Seagrass Protection Act, Invasive Species Awareness Helps Address Threats to Important Ecosystems
The New York State Senate passed legislation to protect marine habitat and the continued viability of commercial and recreational fishing. The bill (S.4287B), sponsored by Senator Owen Johnson (R-C, Babylon), establishes the Seagrass Protection Act to address threats to these ecologically important species.
Seagrasses are a unique group of flowering plants that have adapted to living fully submerged in coastal marine waters. These plants profoundly influence coastal environments by altering water flow, nutrient cycling, and food web structure. They are an important food source and provide critical habitat and nursery grounds for many animals including commercially, recreationally, and ecologically important fish.
“The passage of this legislation is great news for Long Island! Seagrasses are vital to the health of our bays, providing a habitat for many valuable species of fish and shellfish as well as stabilizing the bay bottom sediments,” Senator Owen H. Johnson said. “ I am proud to sponsor this legislation calling for the protection, maintenance and re-growth of seagrass, which will ultimately improve the quality of the environment and the fisheries on Long Island.”
While historic seagrass acreage in New York has not been documented, historic photography and records indicate that there may have been 200,000 acres in 1930; today, only 21,803 acres remain.
Seagrass provides environmental benefits by increasing water column oxygen levels through photosynthesis.

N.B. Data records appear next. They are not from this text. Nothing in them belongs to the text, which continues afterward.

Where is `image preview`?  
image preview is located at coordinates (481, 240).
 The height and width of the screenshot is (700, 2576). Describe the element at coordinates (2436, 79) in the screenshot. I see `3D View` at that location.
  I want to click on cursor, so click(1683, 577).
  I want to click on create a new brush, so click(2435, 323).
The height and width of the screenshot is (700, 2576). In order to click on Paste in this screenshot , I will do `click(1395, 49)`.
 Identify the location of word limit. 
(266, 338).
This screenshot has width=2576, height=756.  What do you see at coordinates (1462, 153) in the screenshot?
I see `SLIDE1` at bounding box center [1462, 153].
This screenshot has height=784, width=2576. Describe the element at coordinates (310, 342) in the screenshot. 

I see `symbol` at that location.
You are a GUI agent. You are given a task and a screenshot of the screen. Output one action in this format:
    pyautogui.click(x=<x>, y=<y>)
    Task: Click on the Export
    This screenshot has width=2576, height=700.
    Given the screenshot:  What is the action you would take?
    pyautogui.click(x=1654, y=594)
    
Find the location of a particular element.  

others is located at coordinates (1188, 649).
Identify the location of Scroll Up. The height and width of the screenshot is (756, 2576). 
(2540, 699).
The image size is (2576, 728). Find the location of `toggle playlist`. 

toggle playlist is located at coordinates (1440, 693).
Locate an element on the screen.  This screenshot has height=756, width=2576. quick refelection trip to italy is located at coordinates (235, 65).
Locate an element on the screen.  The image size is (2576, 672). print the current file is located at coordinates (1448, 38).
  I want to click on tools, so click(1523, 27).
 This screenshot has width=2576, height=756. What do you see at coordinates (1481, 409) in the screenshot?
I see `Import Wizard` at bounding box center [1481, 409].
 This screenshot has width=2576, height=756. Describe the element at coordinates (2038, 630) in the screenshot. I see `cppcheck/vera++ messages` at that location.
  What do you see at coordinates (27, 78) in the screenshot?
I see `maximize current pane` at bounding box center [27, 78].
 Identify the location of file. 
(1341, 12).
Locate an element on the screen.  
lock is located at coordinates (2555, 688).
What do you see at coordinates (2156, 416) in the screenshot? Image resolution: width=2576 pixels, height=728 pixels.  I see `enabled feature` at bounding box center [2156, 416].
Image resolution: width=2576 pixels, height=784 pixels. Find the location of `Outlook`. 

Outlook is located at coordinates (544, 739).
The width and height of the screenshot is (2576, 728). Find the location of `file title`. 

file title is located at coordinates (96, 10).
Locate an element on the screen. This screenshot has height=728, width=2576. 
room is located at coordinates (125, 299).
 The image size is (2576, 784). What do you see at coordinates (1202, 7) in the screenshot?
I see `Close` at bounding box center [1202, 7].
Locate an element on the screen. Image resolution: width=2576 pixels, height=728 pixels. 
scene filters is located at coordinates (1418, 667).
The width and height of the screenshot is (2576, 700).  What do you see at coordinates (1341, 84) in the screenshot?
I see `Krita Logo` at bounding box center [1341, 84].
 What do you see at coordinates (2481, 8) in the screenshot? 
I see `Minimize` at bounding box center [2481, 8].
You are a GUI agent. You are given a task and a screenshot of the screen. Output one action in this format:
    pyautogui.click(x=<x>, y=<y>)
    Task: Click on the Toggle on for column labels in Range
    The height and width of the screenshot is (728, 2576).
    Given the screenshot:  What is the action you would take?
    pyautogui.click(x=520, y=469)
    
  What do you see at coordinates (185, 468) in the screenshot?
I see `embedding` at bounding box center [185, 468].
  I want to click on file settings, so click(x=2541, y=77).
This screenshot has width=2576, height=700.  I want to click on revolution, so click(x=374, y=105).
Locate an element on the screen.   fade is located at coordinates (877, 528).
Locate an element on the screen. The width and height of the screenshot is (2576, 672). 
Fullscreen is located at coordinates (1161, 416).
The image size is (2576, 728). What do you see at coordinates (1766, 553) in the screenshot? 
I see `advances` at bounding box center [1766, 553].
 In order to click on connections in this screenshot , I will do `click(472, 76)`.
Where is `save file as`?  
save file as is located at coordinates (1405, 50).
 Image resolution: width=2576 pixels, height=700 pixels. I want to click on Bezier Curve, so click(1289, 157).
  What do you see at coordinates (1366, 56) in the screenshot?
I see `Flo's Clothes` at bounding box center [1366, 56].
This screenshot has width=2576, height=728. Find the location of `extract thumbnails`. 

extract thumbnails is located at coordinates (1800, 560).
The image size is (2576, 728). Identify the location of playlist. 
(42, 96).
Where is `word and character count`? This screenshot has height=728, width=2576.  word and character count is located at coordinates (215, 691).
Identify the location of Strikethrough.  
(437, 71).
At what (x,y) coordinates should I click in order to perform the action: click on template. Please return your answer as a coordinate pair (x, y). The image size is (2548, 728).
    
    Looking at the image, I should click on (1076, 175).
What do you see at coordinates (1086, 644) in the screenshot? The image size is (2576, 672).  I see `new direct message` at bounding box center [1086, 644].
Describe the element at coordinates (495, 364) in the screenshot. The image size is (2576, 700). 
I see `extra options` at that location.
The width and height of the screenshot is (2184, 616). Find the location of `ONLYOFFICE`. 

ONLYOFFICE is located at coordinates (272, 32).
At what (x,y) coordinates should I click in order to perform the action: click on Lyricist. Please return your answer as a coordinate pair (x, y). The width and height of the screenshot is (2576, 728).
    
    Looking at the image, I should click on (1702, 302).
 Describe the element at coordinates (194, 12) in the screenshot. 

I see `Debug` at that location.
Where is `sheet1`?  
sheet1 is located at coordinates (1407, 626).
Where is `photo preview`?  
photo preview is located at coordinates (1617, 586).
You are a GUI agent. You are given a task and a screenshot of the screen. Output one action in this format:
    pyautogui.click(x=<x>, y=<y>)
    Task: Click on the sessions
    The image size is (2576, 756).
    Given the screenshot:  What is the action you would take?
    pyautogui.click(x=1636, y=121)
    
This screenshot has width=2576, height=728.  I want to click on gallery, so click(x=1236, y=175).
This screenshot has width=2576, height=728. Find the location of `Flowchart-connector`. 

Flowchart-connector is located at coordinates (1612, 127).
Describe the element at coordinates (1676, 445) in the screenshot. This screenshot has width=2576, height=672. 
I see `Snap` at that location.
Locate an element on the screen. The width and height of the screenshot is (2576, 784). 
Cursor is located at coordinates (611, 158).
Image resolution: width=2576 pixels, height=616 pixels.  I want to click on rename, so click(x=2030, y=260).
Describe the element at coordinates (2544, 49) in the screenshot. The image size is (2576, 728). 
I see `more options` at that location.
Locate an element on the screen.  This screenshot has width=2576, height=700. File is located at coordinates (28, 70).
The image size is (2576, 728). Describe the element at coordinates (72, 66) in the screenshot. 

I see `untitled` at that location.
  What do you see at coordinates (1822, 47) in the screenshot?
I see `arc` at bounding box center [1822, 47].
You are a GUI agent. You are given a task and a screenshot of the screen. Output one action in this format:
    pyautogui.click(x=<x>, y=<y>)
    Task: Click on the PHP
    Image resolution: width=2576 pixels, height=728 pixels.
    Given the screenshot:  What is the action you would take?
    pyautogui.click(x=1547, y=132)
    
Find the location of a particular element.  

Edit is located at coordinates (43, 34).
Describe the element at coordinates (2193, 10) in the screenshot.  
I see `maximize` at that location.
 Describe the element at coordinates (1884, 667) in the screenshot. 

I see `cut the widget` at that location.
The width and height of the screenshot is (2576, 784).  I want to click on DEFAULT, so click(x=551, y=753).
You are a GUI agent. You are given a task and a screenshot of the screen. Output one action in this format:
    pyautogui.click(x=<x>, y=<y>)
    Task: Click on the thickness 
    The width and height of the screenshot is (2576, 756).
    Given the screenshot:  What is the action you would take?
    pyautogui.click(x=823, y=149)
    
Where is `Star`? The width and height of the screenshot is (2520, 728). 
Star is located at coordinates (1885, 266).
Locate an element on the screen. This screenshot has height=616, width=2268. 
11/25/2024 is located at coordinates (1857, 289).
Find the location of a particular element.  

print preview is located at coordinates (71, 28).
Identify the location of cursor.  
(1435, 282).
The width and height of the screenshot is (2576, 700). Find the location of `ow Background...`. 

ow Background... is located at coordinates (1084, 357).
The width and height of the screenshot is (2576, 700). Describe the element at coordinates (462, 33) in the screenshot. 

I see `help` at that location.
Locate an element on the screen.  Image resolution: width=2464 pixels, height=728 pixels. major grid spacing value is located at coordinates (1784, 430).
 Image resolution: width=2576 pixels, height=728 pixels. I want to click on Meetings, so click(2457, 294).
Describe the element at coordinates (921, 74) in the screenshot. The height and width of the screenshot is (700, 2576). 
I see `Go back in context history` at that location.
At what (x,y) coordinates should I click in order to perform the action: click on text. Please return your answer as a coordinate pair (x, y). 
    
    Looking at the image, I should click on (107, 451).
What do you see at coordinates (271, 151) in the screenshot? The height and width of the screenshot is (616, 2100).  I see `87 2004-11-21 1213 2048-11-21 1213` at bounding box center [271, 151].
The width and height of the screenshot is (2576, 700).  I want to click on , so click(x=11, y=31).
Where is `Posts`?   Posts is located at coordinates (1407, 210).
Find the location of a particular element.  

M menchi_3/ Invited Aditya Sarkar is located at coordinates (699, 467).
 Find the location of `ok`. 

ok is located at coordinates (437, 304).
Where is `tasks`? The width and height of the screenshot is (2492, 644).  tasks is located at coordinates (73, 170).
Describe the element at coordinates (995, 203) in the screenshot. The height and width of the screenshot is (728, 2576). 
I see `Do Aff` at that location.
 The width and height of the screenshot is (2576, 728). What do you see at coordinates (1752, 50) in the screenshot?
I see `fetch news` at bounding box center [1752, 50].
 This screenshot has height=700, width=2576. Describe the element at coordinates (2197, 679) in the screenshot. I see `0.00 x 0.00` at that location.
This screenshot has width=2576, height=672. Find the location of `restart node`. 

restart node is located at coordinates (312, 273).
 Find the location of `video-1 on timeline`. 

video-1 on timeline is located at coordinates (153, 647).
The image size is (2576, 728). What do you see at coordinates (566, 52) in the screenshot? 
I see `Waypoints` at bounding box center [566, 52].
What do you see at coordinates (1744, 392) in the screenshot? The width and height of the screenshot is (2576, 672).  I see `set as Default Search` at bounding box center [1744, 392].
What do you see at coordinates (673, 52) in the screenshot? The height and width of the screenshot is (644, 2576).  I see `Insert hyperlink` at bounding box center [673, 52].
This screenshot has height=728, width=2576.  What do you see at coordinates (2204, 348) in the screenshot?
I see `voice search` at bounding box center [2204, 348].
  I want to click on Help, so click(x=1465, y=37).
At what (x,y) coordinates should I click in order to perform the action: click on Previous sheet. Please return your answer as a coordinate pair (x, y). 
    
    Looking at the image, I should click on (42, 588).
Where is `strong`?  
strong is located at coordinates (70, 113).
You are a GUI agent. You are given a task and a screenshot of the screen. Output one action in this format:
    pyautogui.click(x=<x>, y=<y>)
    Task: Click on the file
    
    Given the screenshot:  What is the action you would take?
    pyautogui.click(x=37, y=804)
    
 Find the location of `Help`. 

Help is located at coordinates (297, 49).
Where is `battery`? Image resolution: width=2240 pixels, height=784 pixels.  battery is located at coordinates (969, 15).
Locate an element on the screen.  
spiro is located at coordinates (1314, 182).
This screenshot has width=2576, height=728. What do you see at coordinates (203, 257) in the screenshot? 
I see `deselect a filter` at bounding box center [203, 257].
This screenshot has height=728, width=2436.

This is a particularly important function in protecting fish die-offs in areas prone to low oxygen levels during the warm summer months. Studies have also shown that the absorption of excess nitrogen and phosphorus by seagrass can reduce the frequency of nuisance algal blooms.
Protecting seagrass benefits the economy by providing important habitat to New York’s major commercial and recreational fisheries. The two largest shell fisheries in New York, the bay scallop and hard clam, seek protection in seagrass beds and studies have shown that blue crabs rely heavily on seagrass habitat for food, refuge and reproduction. Lobsters utilize eelgrass beds for burrowing, overwintering, and generally prefer seagrass habitat to bare mud. Tautog and other fish lay their eggs on the surface of eelgrass leaves and fluke, striped bass, bluefish and others use seagrass for foraging.
The Seagrass Protection Act gives the state Department of Environmental Conservation the authority to develop management plans for coastal and marine activities which threaten seagrass beds and seagrass restoration efforts. Working with stakeholders, the Act would address some of the factors resulting in seagrass decline, including identifying water quality impacts such as runoff, and allow the state to make recommendations and take action to minimize the effects on seagrass health.
The bill has been sent to the Assembly for consideration.